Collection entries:
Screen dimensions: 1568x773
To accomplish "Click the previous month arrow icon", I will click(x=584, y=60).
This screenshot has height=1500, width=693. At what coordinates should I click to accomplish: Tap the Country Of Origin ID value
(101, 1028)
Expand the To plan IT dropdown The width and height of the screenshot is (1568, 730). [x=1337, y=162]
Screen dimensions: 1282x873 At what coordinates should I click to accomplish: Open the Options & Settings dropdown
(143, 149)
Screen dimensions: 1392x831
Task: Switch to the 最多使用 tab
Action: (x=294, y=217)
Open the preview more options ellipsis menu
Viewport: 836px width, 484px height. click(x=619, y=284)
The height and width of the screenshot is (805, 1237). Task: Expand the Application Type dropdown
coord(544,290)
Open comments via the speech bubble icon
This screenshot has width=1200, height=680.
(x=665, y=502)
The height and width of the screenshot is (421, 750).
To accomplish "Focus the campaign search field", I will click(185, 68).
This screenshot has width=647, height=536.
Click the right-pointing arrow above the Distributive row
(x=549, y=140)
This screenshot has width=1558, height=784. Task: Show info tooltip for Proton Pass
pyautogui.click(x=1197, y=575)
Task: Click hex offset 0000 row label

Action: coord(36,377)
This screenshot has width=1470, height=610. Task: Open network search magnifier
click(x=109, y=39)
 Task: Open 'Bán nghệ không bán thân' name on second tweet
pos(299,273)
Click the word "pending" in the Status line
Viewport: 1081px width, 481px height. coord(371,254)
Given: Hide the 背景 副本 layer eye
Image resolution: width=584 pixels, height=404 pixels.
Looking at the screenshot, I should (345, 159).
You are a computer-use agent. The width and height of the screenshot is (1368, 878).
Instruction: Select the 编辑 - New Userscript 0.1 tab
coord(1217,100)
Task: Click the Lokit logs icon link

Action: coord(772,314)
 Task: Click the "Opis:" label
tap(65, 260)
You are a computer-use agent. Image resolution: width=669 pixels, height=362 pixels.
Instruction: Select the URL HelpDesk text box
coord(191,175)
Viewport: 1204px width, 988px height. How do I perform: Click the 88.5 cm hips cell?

Activity: Please give, as a single number with nothing added, the count of lines in the records that contain the word "computer".

Result of this task: 2